[SLE] cp and hardlinks
I'm trying to get cp to copy some directory structures that contain hard links (yes, yet another backup scenario). cp has two features that seem nice: (1) It can copy structures with hardlinks correctly (--preserve=links or perhaps even just -d) (2) It can copy incremented structures. That is, if you copy a structure, then you add some more to the source structure, then copy the structure again, it will handle it. But it looks like (1) and (2) don't coexist. If some new files are hardlinks to old ones, they aren't linked in the copy. Does anybody know a way to make this work? Thanks, Dave PS Before anybody says "use rsync", I was, but ... there are rather a lot of files. I had to give it 12 GB of swap space to build its list and it was taking well over 24 hours to run. I can't give it 24 hours :( -- Check the headers for your unsubscription address For additional commands send e-mail to suse-linux-e-help@suse.com Also check the archives at http://lists.suse.com Please read the FAQs: suse-linux-e-faq@suse.com
PS Before anybody says "use rsync", I was, but ... there are rather a lot of files. I had to give it 12 GB of swap space to build its list and it was taking well over 24 hours to run. I can't give it 24 hours :(
How much files would that be? The 355049 files I have make the rsync process take up 27 MB RSS (`ps u`). Considering that ftp4 for example has 3962138 files makes it roughly 301 MB. If it took 12 GB of swap (plus the regular RAM) would mean that you have nearly 160 MILLION files. (On 64bit it may be less) It if takes too long, remove the -c option. Or split it up by walking down some dirs, IOW cd /source; for i in *; do rsync ... $i /target/$i done; Jan Engelhardt -- -- Check the headers for your unsubscription address For additional commands send e-mail to suse-linux-e-help@suse.com Also check the archives at http://lists.suse.com Please read the FAQs: suse-linux-e-faq@suse.com
Jan Engelhardt wrote:
PS Before anybody says "use rsync", I was, but ... there are rather a lot of files. I had to give it 12 GB of swap space to build its list and it was taking well over 24 hours to run. I can't give it 24 hours :(
How much files would that be? The 355049 files I have make the rsync process take up 27 MB RSS (`ps u`). Considering that ftp4 for example has 3962138 files makes it roughly 301 MB. If it took 12 GB of swap (plus the regular RAM) would mean that you have nearly 160 MILLION files. (On 64bit it may be less)

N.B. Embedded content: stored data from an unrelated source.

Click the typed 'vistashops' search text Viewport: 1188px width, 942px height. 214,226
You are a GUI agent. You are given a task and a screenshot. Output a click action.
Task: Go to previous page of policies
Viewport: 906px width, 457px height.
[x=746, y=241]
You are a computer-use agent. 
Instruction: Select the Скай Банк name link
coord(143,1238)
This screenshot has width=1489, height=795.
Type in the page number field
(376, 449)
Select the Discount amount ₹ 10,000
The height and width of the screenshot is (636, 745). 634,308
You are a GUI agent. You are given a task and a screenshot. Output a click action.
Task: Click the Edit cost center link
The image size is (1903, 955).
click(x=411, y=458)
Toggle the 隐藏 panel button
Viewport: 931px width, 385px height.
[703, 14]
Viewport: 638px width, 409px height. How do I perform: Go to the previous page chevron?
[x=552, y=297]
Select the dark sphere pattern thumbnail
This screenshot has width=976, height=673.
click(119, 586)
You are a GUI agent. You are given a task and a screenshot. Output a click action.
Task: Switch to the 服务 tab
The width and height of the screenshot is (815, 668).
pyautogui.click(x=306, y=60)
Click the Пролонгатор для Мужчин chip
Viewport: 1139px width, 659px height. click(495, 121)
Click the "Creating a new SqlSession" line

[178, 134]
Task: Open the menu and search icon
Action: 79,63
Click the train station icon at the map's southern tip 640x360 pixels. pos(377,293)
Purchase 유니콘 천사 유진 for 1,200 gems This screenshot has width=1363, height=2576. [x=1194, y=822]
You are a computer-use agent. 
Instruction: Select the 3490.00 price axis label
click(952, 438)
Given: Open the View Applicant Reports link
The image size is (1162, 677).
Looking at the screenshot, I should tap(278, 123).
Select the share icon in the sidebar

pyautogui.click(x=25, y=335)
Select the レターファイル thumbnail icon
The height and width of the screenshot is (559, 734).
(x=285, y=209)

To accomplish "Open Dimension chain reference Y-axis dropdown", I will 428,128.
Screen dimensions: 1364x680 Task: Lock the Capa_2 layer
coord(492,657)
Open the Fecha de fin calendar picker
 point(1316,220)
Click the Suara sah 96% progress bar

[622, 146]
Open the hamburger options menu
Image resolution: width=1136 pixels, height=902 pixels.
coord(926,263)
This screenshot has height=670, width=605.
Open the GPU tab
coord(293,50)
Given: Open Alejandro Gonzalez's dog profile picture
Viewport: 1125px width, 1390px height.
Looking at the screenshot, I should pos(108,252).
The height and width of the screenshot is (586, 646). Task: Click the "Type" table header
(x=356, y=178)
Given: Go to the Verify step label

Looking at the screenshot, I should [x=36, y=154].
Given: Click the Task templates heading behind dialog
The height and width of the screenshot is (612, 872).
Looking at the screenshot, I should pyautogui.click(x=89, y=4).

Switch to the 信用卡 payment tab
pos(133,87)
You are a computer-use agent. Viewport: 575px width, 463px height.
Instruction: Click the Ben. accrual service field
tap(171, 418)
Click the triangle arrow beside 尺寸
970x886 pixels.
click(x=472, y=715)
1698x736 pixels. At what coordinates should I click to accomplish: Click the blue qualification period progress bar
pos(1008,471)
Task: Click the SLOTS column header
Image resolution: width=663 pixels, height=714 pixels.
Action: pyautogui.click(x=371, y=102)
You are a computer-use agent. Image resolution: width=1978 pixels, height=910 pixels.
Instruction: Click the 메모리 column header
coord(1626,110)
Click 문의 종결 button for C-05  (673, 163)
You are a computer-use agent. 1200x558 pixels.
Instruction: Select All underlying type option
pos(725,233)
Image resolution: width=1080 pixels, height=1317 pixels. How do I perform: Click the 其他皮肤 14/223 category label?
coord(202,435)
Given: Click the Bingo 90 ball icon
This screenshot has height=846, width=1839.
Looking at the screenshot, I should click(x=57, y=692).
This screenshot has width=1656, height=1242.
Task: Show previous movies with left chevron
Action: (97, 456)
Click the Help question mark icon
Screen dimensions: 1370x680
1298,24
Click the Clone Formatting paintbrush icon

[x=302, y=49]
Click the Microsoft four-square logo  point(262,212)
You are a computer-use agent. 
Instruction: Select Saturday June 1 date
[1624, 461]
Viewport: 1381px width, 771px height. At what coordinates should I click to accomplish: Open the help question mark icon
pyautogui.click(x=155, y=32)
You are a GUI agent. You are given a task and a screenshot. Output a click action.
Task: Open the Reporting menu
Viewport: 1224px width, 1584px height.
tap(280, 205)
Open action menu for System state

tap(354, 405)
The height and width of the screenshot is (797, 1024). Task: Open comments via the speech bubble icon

There are 15 M files, occupying 183 GB. It actually seems to use a bit over 8 GB of swap space - 12 GB allows a safety margin. It is a 64-bit system. Perhaps there are other factors than just the number of files.
It if takes too long, remove the -c option.
I don't use the -c option :(
Or split it up by walking down some dirs, IOW
cd /source; for i in *; do rsync ... $i /target/$i done;
I was thinking about doing something like that, but the rsync doc says it can only preserve hardlinks if both files are in its source list. So it's a bit more complicated to see if I can find a usable subset. I guess --link-dest might help. Thanks, Dave -- Check the headers for your unsubscription address For additional commands send e-mail to suse-linux-e-help@suse.com Also check the archives at http://lists.suse.com Please read the FAQs: suse-linux-e-faq@suse.com
There are 15 M files, occupying 183 GB. It actually seems to use a bit over 8 GB of swap space - 12 GB allows a safety margin. It is a 64-bit system. Perhaps there are other factors than just the number of files.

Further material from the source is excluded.